▶ _Data for analysis_
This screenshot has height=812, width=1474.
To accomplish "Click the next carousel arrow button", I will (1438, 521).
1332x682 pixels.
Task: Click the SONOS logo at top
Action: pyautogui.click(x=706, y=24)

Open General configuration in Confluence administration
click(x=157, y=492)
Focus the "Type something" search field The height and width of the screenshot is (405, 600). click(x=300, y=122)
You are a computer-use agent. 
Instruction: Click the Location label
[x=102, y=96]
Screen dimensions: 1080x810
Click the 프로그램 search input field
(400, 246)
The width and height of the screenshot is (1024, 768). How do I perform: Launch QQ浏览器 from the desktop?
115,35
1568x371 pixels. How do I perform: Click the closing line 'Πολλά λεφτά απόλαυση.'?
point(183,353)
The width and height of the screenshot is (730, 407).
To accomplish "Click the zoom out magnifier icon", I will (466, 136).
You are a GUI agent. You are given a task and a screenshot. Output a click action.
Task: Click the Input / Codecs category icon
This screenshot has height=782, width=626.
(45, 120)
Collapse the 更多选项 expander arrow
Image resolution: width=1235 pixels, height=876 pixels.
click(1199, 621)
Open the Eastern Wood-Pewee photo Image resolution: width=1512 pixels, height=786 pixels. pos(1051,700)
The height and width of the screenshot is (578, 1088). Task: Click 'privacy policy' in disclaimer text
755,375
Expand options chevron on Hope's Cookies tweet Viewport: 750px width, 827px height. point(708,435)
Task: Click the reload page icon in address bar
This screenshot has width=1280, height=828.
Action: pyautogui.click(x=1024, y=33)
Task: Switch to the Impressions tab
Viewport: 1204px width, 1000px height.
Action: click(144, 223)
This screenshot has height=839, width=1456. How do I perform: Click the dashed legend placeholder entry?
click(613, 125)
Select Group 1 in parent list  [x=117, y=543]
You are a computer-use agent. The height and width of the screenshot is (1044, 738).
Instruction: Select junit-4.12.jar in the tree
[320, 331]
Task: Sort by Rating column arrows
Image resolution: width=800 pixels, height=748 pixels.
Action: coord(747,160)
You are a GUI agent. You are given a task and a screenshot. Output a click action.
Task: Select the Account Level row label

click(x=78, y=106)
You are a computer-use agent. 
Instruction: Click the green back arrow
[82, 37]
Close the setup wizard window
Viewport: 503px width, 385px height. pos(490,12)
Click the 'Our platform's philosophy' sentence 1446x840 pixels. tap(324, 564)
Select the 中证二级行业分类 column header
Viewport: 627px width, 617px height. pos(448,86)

▶ _The task_
Produce a word-for-word copy of everything above from the line holding "Open General configuration" down to the line holding "Screen dimensions: 1080x810", with both of those lines kept.

▶ _Worked solution_
Open General configuration in Confluence administration
click(x=157, y=492)
Focus the "Type something" search field The height and width of the screenshot is (405, 600). click(x=300, y=122)
You are a computer-use agent. 
Instruction: Click the Location label
[x=102, y=96]
Screen dimensions: 1080x810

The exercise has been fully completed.